Dieciséis meses de baja por maternidad

Alfonso Andrade Lago
Alfonso Andrade CRÓNICAS

A CORUÑA

21 oct 2017 . Actualizado a las 13:00 h.

Hay un país en el que las mujeres disfrutan de una baja por maternidad de 16 meses. No de 16 semanas, sino de 16 meses. Es decir, 480 días para cuidar a sus bebés, un tiempo que ellas -eso sí- han de repartir obligatoriamente con sus parejas, de manera que uno de los dos acapare un mínimo de 60 días. Respetando esa norma pueden distribuir como deseen el tiempo hasta que su hijo cumpla ocho años. Cobrarán al menos el 80 % del sueldo en los primeros 390 días de permiso, y en los restantes, 20 euros diarios. Visto desde nuestra perspectiva puede parecer ciencia ficción. No lo es en Suecia.

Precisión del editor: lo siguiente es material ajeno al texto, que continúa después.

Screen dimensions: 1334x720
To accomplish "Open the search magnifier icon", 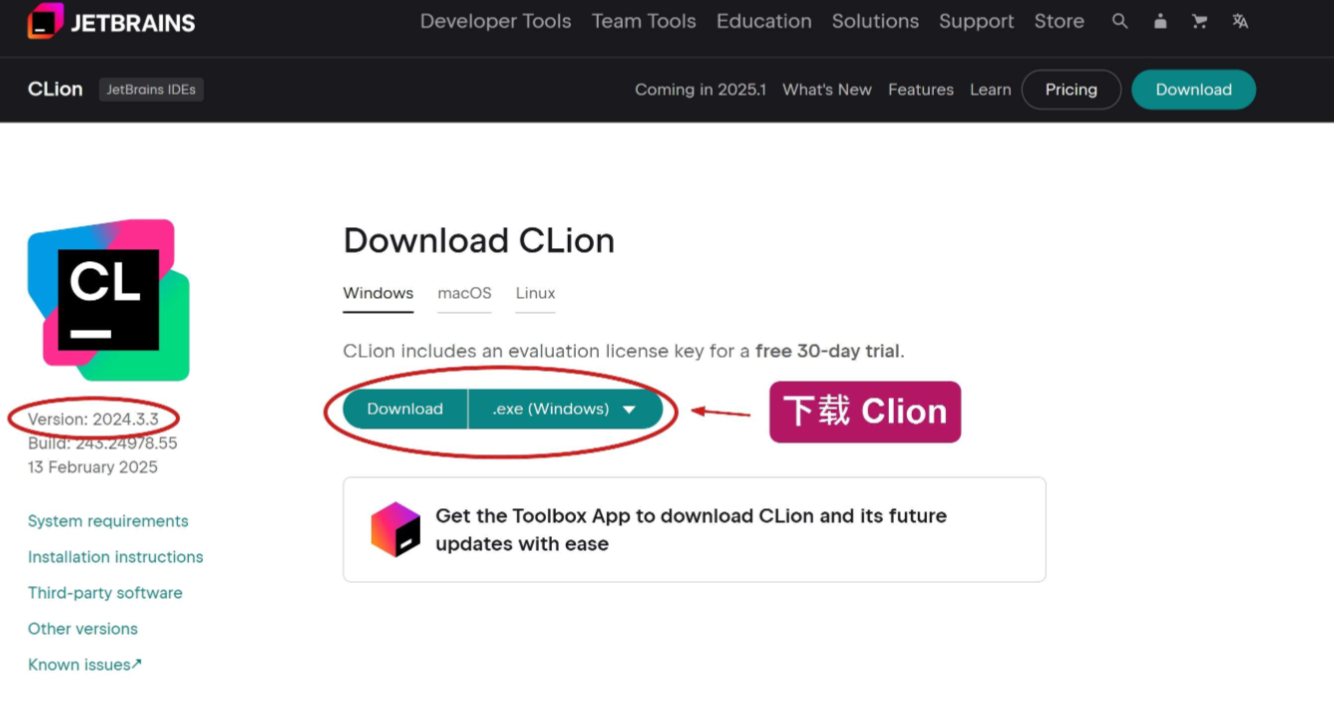I will click(1120, 21).
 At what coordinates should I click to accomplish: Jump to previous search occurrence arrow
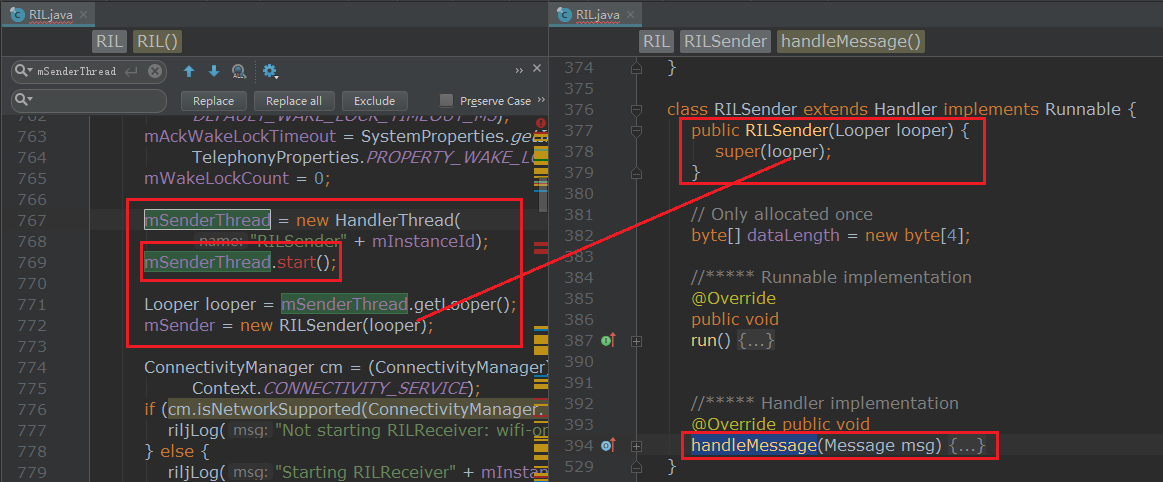(x=188, y=71)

PADRES EN LA SEMANA DE ADAPTACIÓN DE LAS ESCUELAS INFANTILES ARELAS
PADRES EN LA SEMANA DE ADAPTACIÓN DE LAS ESCUELAS INFANTILES ARELAS SARA GONZALEZ

Comenzó esta semana en la Fundación Barrié el ciclo de conferencias Galicia en la encrucijada sobre demografía y futuro. Acreditados expertos pusieron de manifiesto el problema de envejecimiento que atenaza a Galicia (y por tanto, a nuestra ciudad), con una inversión de la pirámide de población que augura para la comunidad la pérdida de un millón de habitantes en 30 años.

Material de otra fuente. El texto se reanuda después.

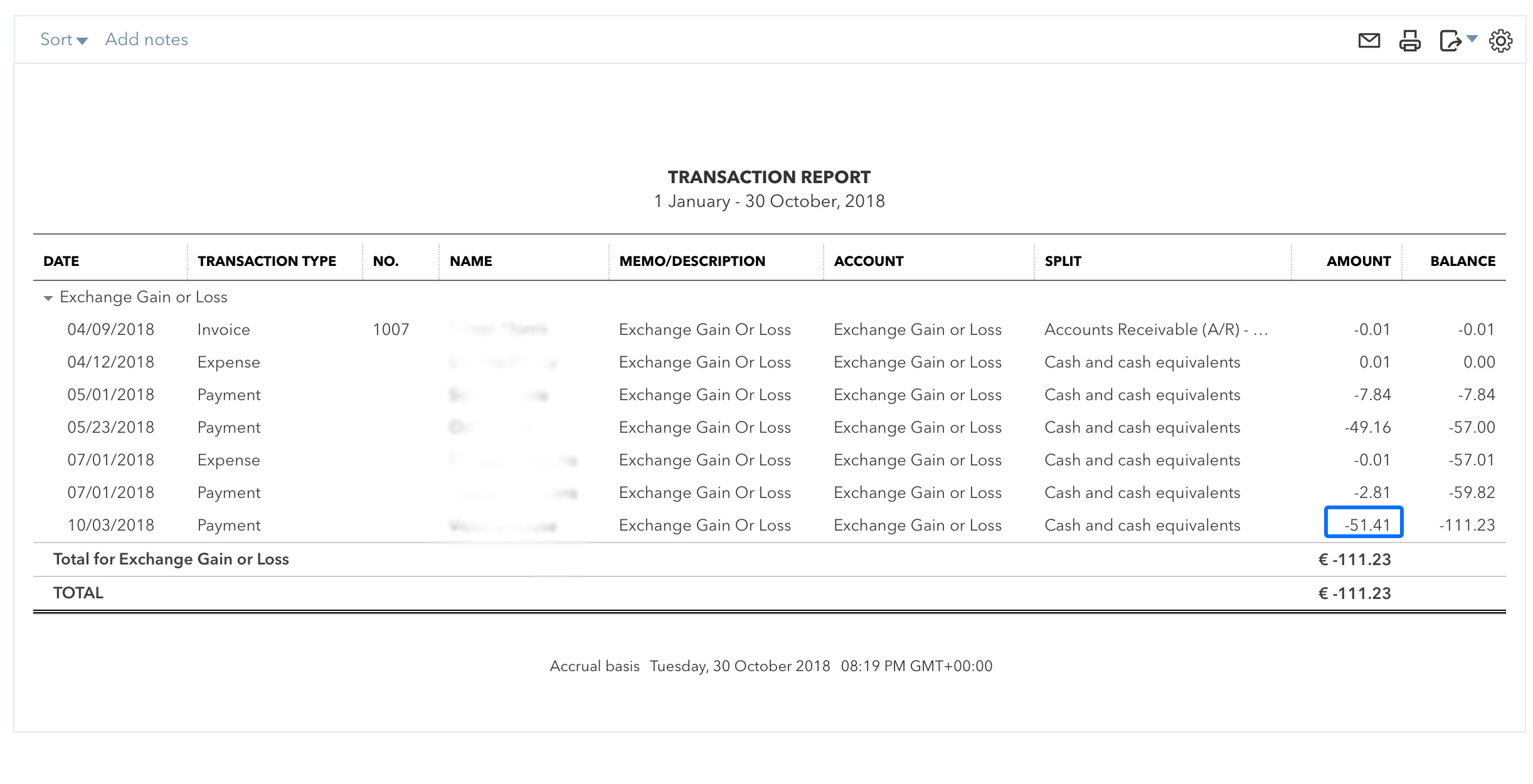1533x784 pixels.
Task: Click the email report envelope icon
Action: click(1369, 41)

Auspiciar nuevos valores sociales y culturales favorables a la natalidad fue uno de los argumentos que se pusieron sobre la mesa para enderezar el rumbo. Pero con una advertencia: el fomento de la natalidad no ha de implantarse de cualquier manera. Modelos basados en el incentivo económico, como el de Alemania, donde se llegan a pagar casi doscientos euros por hijo hasta los 18 años, han mostrado, según los gurús de la demografía, una eficacia «más bien moderada».

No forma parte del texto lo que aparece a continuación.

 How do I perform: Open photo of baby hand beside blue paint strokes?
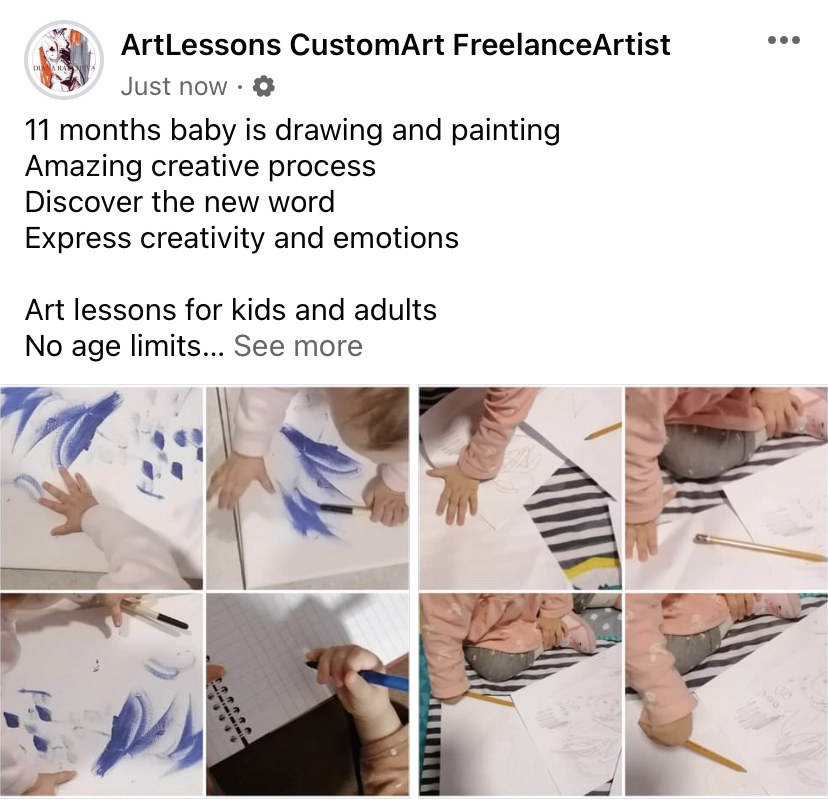[x=101, y=488]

Y es probable que eso sea así porque incentivar la natalidad no pasa únicamente por entregar un cheque a los padres con cada bebé, un dinero que seguro que a todo el mundo viene de perlas, pero este asunto es por encima de todo una cuestión de tiempo. Infinidad de coruñesas -y coruñeses- tienen hoy enormes dificultades para criar a sus hijos, para verlos después del trabajo, para educarlos, atenderlos y disfrutarlos. Un tormento para muchos padres. Y ese tiempo, por cierto, también es dinero que, por lo general, va a parar a manos de los cuidadores que están cubriendo las ausencias.

Así que, al abrigo de las atinadas propuestas de los especialistas en reedificar nuestra atrofiada pirámide de población, ¿por qué no probamos a hacernos un poco los suecos? Si los padres tuviesen la garantía de que van a poder criar y educar a sus vástagos en persona durante 16 meses sin riesgo de que su empresa los ponga de patitas en la calle con solo proponerlo… ¡quién sabe!, hasta es posible que los niños proliferen un día por estos pagos como las setas en otoño y nos libremos de una vez por todas del fantasma de la despoblación.